Meudon, le 2 octobre 2007,
Madame,
Monsieur,
J’ai
bien reçu votre avis d’imposition pour les taxes foncières de
2007, payables au 15.10.2007.
En
citoyenne et mère de famille responsable, souhaitant conserver des
relations de simplicité, de respect et d’équité avec
l’administration fiscale que vous représentez, je ne conteste pas
que participant en tant que riveraine à la vie de ma commune, je
doive participer financièrement à ses services dans la limite du
droit et d’une égalité de traitement avec les autres habitants
de la commune. Par exemple, bien que je ne bénéficie pas d’un
service de poubelles dédiées à mon habitation et que je doive
porter et déposer mes ordures dans des bacs communs loin de mon
bateau, je pense équitable de participer à la Taxe sur les ordures
ménagères.
Néanmoins,
concernant la Taxe Foncière, je tiens à attirer votre attention
sur le fait que la situation administrative du bateau-logement XXXX est incertaine et précaire.
Le
bien dont je suis propriétaire n’est pas un bien immobilier
puisqu’il s’agit d’un bateau. Selon l’article 531 du Code
Civil : « les bateaux, bacs, navires, moulins et bains
sur bateaux … sont meubles.
Immatriculé
PxxxxxxF, motorisé et en état de naviguer, le bateau xxxxxxxx
est en conformité avec les exigences techniques et administratives
des Voies Navigables de France, avec un titre de navigation n°0000/2006,
délivré le xx/xx/2006 par la Commission de Surveillance de Paris.
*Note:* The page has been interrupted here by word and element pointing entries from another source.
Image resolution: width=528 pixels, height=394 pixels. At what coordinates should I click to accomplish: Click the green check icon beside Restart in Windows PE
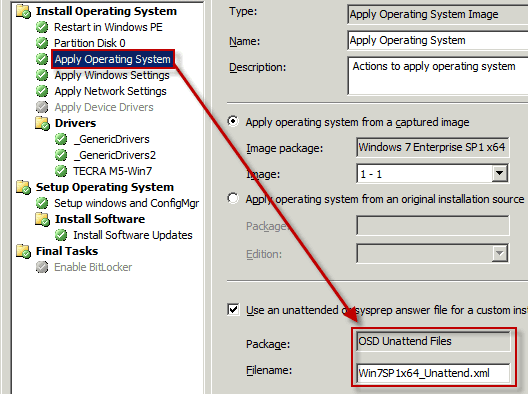(x=42, y=27)

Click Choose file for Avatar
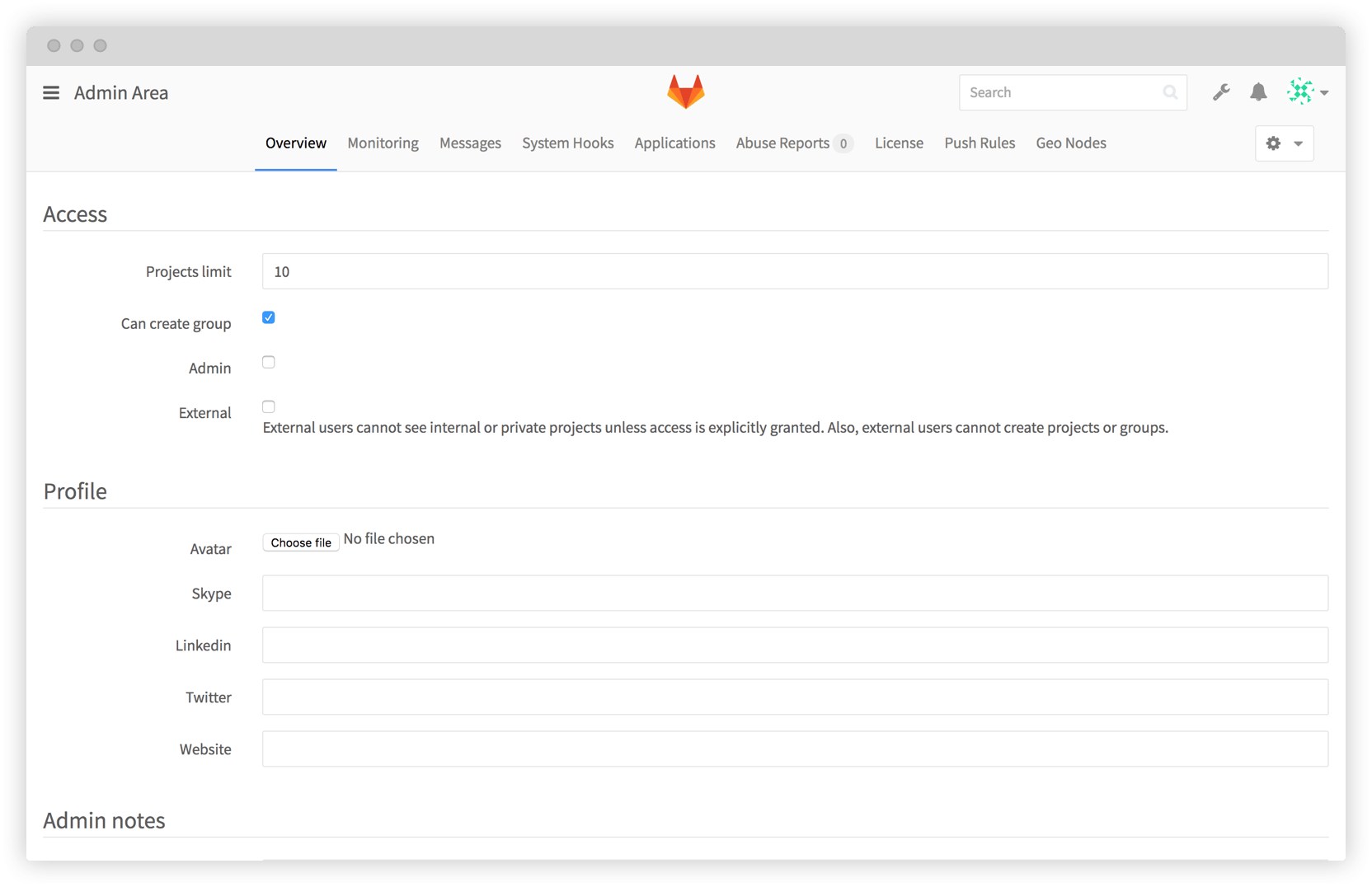coord(301,542)
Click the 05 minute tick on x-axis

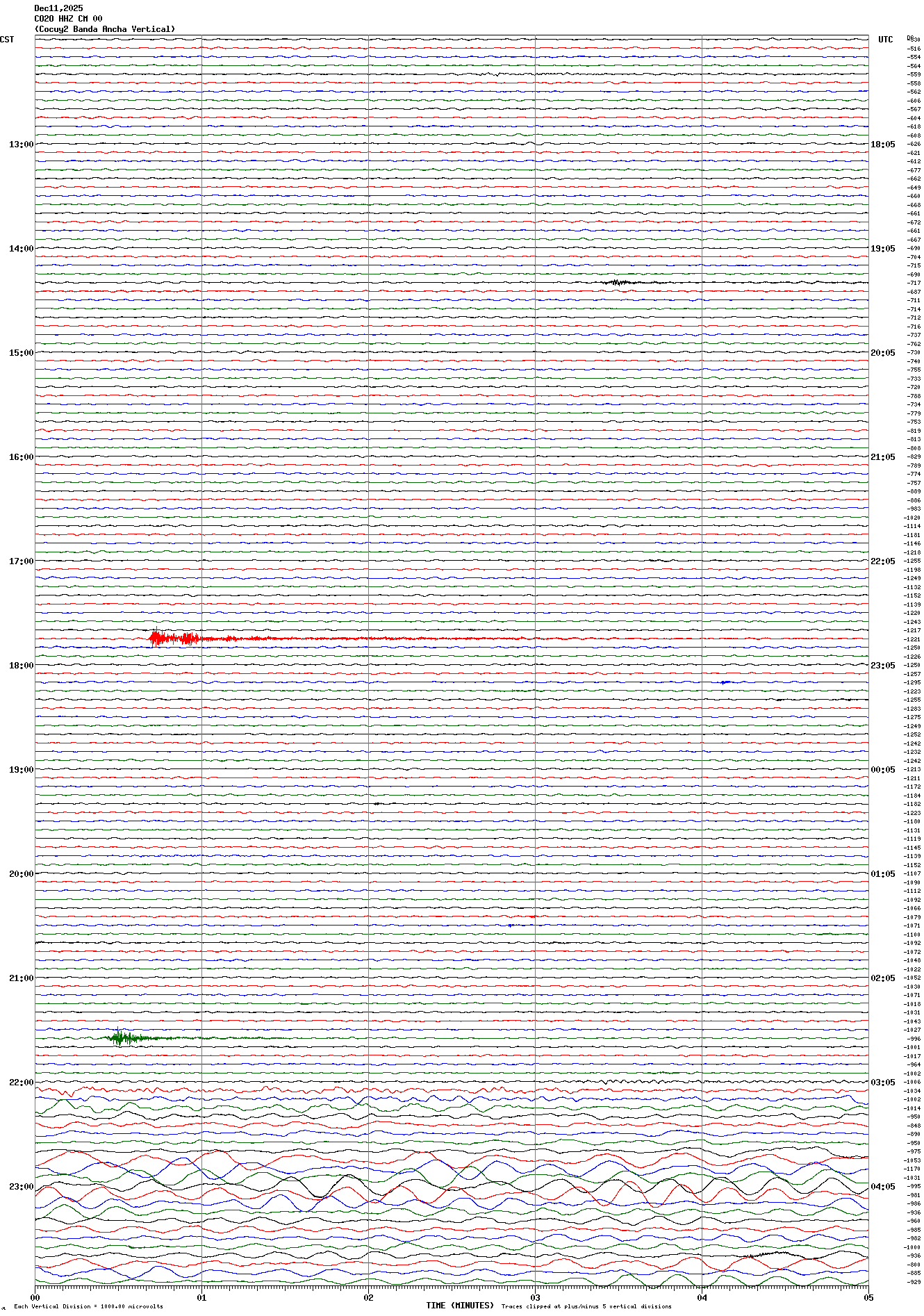[868, 1297]
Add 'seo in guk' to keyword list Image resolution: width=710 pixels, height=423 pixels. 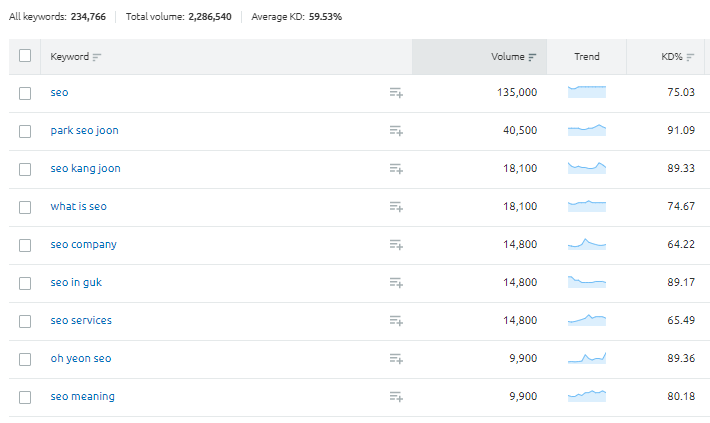tap(396, 283)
Ce bateau est donc par définition meuble et mobile et n’a pas de
fondations ou assises en maçonnerie, telles qu’il est impossibles
de les déplacer sans les démolir.
De
plus l’emplacement où est amarré le bateau n’est pas un
emplacement référencé par les Voies Navigables de France et ne bénéficie
pas en conséquence d’une Convention d’Occupation Temporaire. Il
est donc déplaçable à tout moment selon les exigences des Voies
Navigables de France, qui tentent d’ailleurs d’obtenir la
signature d’un arrêté préfectoral d’expulsion à court terme.
Certes
l’article 1381-3° du code général des impôts précise :
« les bateaux utilisés en un point fixe et aménagés pour
l’habitation, le commerce ou l’industrie, même s’ils sont
seulement retenus par des amarres sont également soumis à la taxe
foncière sur les propriétés bâties ». En revanche la
directive interne CD 6 C113 énonce « qu’un bateau
immatriculé sur les registres de l’inscription maritime et affecté
à l’habitation permanente de son propriétaire ne saurait être
imposé à la taxe foncière, dès lors que, étant en état de
naviguer, il ne serait pas utilisé en un point fixe – critère
essentiel d’imposition – nonobstant le fait que ses déplacements
seraient peu fréquents ».
En
conséquence, et surtout du fait que le bateau XXXXXXXX est à très
court terme sous le coup d’une expulsion, je trouverais injustifié
de devoir acquitter cette taxe foncière. Néanmoins je vous laisse
juge de votre décision, que vous voudrez bien me faire connaître
au plus tôt afin de ne pas avoir à régler en sus des indemnités
de retard le cas échéant.
Je
reste à votre disposition pour tout document ou information complémentaire
dont vous auriez besoin pour la résolution de cette affaire et vous
prie d’agréer, Madame, Monsieur, mes meilleures salutations.